For the past few years, I have been using an rsync one-liner to back up important folders on my Mac Mini desktop (OSX 10.9, 2.5 GHz i5, 4 GB RAM) to a FreeNAS box (0.7.2 Sabanda revision 5266, Pentium D 2.66 GHz, 822MiB RAM [reported by the system, I think there's 1 GB in there]). I am running an rsync daemon on the FreeNAS box. Recently, these transfers have been hanging indefinitely. I have done the usual Google-fu and am unable to identify the source of the problem or a solution.

→ EXERCISE DETAILS:
Write the next few sentences of the forum post about rsync backups from a Mac Mini to a FreeNAS box hanging, picking up after its final sentence.

→ PROVIDED MATERIAL:
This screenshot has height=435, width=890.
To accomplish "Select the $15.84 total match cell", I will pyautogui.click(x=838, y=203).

==

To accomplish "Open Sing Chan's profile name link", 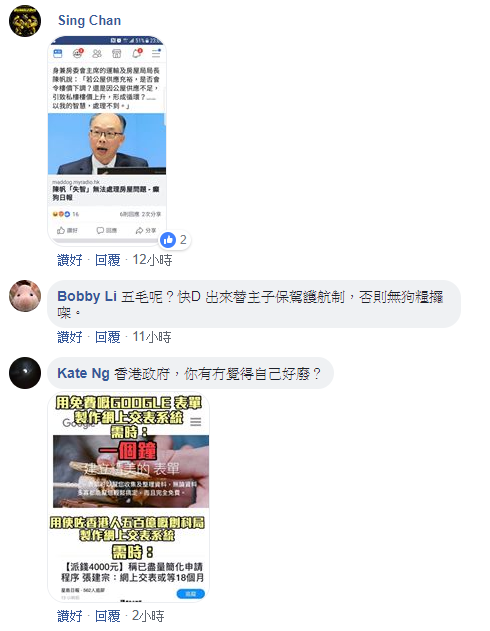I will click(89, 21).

→ WRITTEN RESPONSE:
The one-liner is:
rsync -rvOlt --exclude '.DS_Store' \
--exclude '.com.apple.timemachine.supported' \
--delete /Volumes/Storage/Music/Albums/ 192.168.1.100::albums
I have tried enabling -vvv and --progress, but there is no pattern that I can discern between what hangs and what doesn't. Heck, if I retry, the same file might hang at a different point during the transfer or not at all. A dry run (-n) does not always succeed either. The only "success" I've had is implementing a timeout (--timeout=10) and rerunning the command over and over. Eventually, I creep along, but with no guarantee of success and at a pace that is unacceptable. I've reached a point where I have one file that I can't get past.
The Mac Mini is connected to my router via 5 GHz. The FreeNAS box is wired into that same router on a 100 mbit port. When transfers are actually going, rsync --progress reports 2.5-4 MB/s. According to --progress, a hang is literally just that—no data transfer is occurring as far as I can tell.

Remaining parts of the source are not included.